Assignment 3 - Sparse Matrix-Vector Multiplication using Pthreads

Generating sparse matrices

Use this file (a contribution from the class of Spring '09) to generate sparse matrices in MMEF format.

Compile the file using : gcc -O0 -o build build.c

Run it as follows : ./build < num_rows > < num_cols > < density >
Example: ./build 10 10 .1
This will give you sparse matrix containing 10 non-zero elements in a 100*100 matrix.

You can also use this link to generate sparse matrices in MMEF format.

Test matrices

Test input 1 : Matrix 1 Vector 1 Output 1
Test input 2 : Matrix 2 Vector 2 Output 2
Test input 3 : Matrix 3 Vector 3 Output 3
Test input 4 : Matrix 4 Vector 4 Output 4

The deadline to submit your performance numbers on these test inputs is Feb 19, 11:59 pm for extra credit. Submit your code and your performance measurements (in microseconds) via turnin (instructions under the submission section). I will share a google spreadsheet where everyone can see the performance numbers that the rest of the class is able to get. Please update this spreadsheet when you submit your code. You are free to keep updating your performance on this google doc as you improve your code over the weekend.

Correctness and Performance Comparison

You can check the correctness of your code and guage its performance by comparing your output with that of the Intel Math library. Here is the sparse matrix vector multiplication code using INTEL MKL (Credit to Kartik, TA Spring '10) The code is to be run as follows:


Note: Modify cspblas_dcsr.c file as you want to get timing results.

Performance Measurements

Getting good performance is one of the main aims of this assignment. There will be bonus points for the top 3 performing submissions. We will be using PAPI to measure the performance of all parallel programs. PAPI is a performance measurement tool that uses hardware counters to keep track of various performance based pararemeters. PAPI can be used as mentioned in Assignment 1. Use the PAPI_flops event to measure the flops that your program achieves. If you have any trouble working with PAPI, I can run you through an example during my office hours.

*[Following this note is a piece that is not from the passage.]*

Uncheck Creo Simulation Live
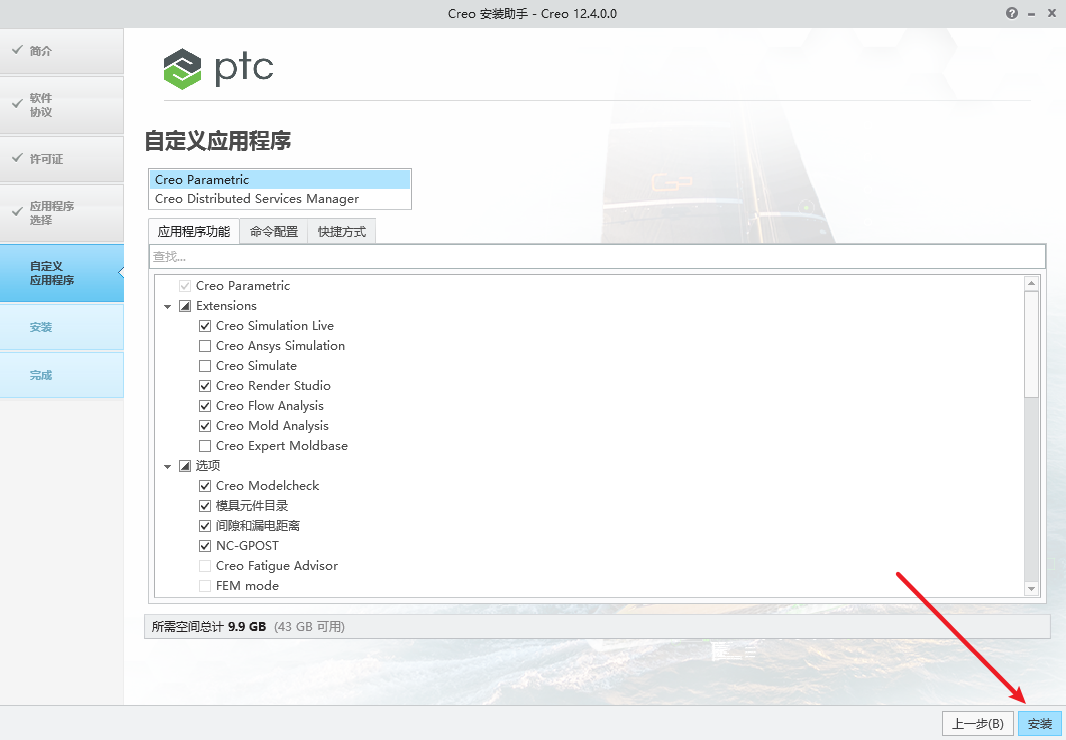 pos(206,326)
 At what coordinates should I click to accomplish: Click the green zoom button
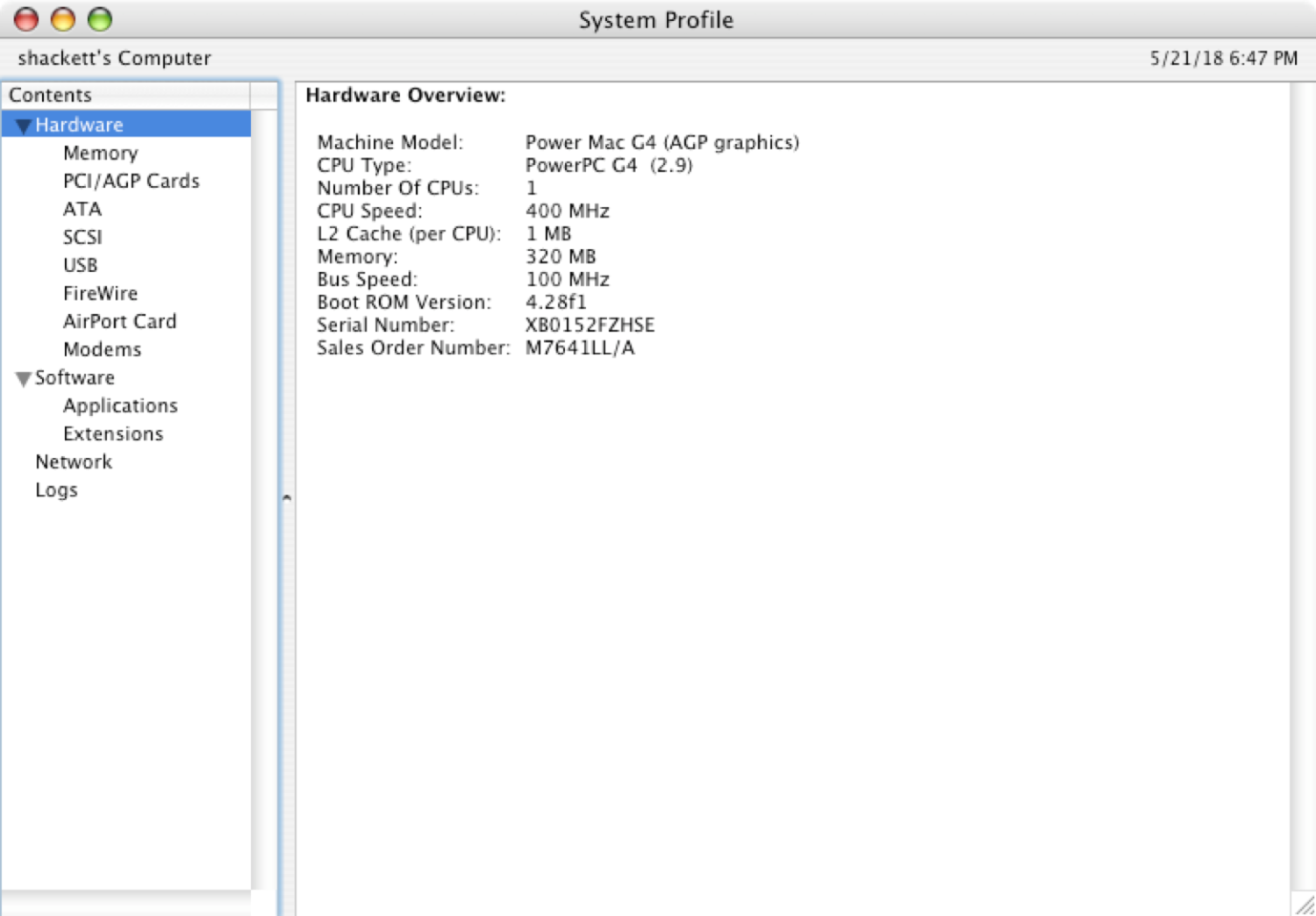pyautogui.click(x=101, y=18)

Your performance measurement should not include file I/O and matrix-format conversion. The counters should be started right before the call to pthread_create() and they should be stopped right after pthread_join(). This is to ensure a fair comparison among all submissions.

Submission Instructions

The first submission for this assignment is due on Feb 19 by 11:59pm. The final submission for this assignment is due on Feb 22 by 11:59pm.

Prepare a tar file for your submission. That tar file should have your your source code, job script for longhorn and a readme file. The readme file should have your names, your initial performance measurements in microseconds, instructions for compiling your code and the number of slip hours used. The total number of slip hours should be mentioned as "slip_hours_used:< number >" in the readme file. (I will use a script to read this, so ensure you stick to this format.)

To submit your assignment, use the following command
turnin --submit akanksha hw3_sub1 < your_tar >

Instructions for final submission
Prepare a tar file for your submission. That tar file should have your your source code, job script for longhorn, report and a readme file. The readme file should have your names, your final performance measurements on the test inputs in microseconds, instructions for compiling your code and the number of slip hours used. The total number of slip hours should be mentioned as "slip_hours_used:< number >" in the readme file. (I will use a script to read this, so ensure you stick to this format.)

To submit your assignment, use the following command
turnin --submit akanksha hw3 < your_tar >

Final Report
In your report, make sure you mention the optimizations you tried, what worked, what did not work and most importantly, your insight about why things worked/did not work. I will try to put up the best reports on my website as soon as possible.